**Exercise brief:**
Show all lines from the records below in which the string "lokal" is present.
Segment Start: The data
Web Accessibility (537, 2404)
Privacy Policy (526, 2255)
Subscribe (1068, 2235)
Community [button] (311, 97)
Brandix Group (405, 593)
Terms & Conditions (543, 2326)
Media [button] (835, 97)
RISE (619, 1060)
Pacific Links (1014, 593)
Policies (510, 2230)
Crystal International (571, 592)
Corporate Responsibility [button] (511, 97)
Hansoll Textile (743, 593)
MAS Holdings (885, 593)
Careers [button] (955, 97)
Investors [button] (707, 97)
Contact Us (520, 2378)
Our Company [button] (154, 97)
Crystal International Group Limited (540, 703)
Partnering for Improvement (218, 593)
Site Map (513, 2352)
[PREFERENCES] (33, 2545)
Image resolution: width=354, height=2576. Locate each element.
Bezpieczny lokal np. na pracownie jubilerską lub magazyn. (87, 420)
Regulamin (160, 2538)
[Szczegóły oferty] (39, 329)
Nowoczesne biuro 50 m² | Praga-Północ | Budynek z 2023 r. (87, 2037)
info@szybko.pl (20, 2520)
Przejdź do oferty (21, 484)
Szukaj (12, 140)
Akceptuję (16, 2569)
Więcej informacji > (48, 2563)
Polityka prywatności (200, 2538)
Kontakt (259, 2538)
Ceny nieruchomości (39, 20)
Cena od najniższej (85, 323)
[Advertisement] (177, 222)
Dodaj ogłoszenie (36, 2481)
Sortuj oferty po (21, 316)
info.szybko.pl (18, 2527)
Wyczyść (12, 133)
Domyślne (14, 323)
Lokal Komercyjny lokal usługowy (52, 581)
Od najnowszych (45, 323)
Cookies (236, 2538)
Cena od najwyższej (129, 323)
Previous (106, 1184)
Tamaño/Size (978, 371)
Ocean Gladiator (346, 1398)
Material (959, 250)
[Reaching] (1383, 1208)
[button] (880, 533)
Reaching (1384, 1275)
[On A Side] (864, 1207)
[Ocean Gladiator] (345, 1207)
Segment End: The data
**Result:**
Bezpieczny lokal np. na pracownie jubilerską lub magazyn. (87, 420)
Lokal Komercyjny lokal usługowy (52, 581)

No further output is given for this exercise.